This pathology encompasses a wide spectrum of presentations and severity. It is generically characterized by acetabular dysplasia, dysplasia of the proximal part of the femur (head, neck and trochanteric region) and ligamentous laxity, which may appear alone or together. The term dysplasia means “anomaly in its formation”, i.e. we are talking about a pathology that appears at early ages when the skeleton is still in formation and growing Acetabular dysplasia is characterised by the absence of a cavity to receive the head of the femur, the acetabulum is flat and without acetabular roof. In the femoral case, by a valgus and anteverted thigh (i.e. changes in the shape and position of the femoral neck, femoral head and trochanter).

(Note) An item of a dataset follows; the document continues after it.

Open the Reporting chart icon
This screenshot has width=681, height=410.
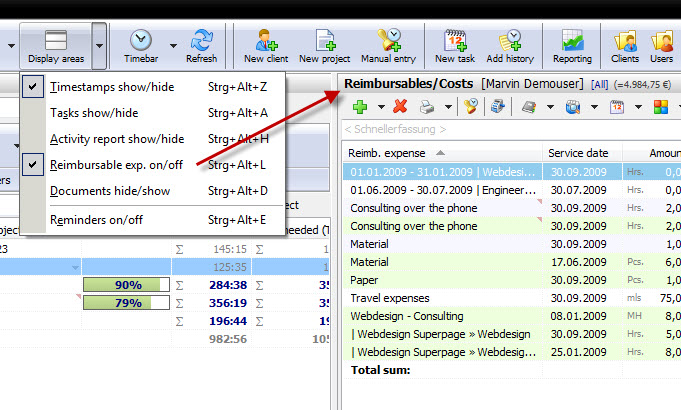click(572, 40)
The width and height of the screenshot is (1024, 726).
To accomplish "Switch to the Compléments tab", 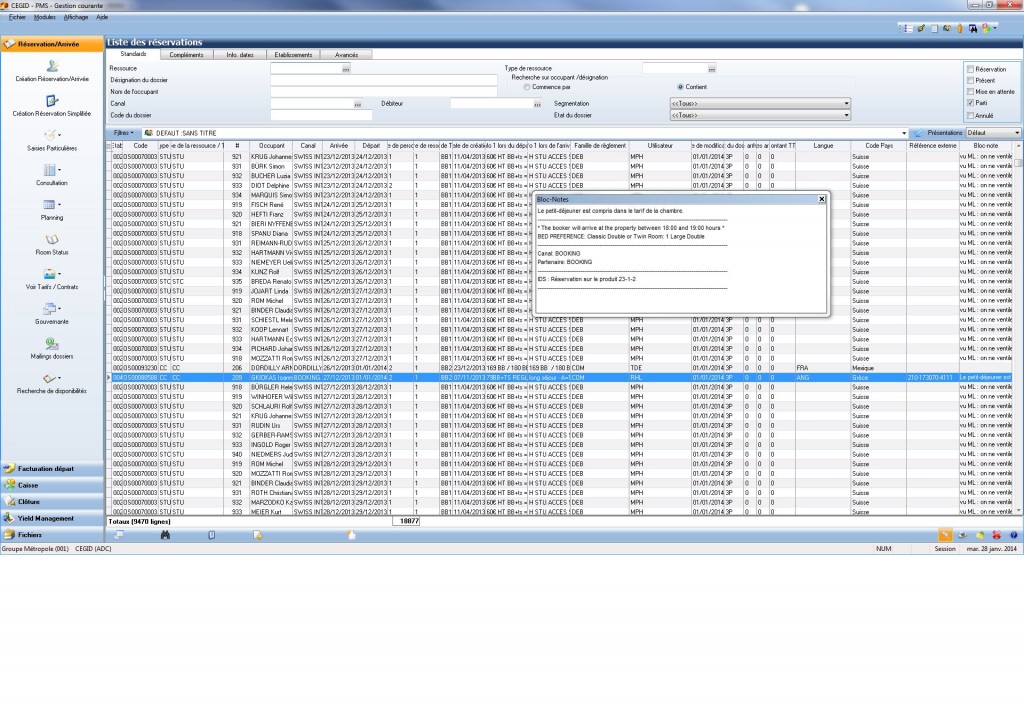I will tap(187, 54).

Dysplastic Hip Disease (DDH)
Hip dysplasia can occur for a number of reasons, and it is not uncommon for it to go unnoticed throughout adolescence, until adulthood, when patients experience hip pain.

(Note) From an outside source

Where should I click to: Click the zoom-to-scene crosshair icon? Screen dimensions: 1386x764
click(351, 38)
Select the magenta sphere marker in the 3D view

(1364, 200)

All these alterations present themselves with varying degrees of severity and can lead to instability, subluxation (to varying degrees) or dislocation of the hip (dislocated hip), the latter being either reducible or irreducible (it can be put “back in place” or not). As regards presentation, hip dysplasia can be observed, in a general and more understandable way, in 4 ways: neonatal/newborn (normally at neonatal screening and by instability/ clicks when mobilizing the hips); children and adolescents (normally by alterations in gait and sometimes pain); young adults (normally by instability and pain); adults (normally by early arthrosis of the hip).
Each of these forms of presentation and according to the severity of the dysplasia have different forms of treatment that can range from correction with casts and orthotics, treatment of joint injuries, pelvic and femoral osteotomies to the replacement of the joint with a total prosthesis. Hip dysplasia is a developmental change in the shape of the hip, so if not treated early it can lead to the early development of hip arthrosis.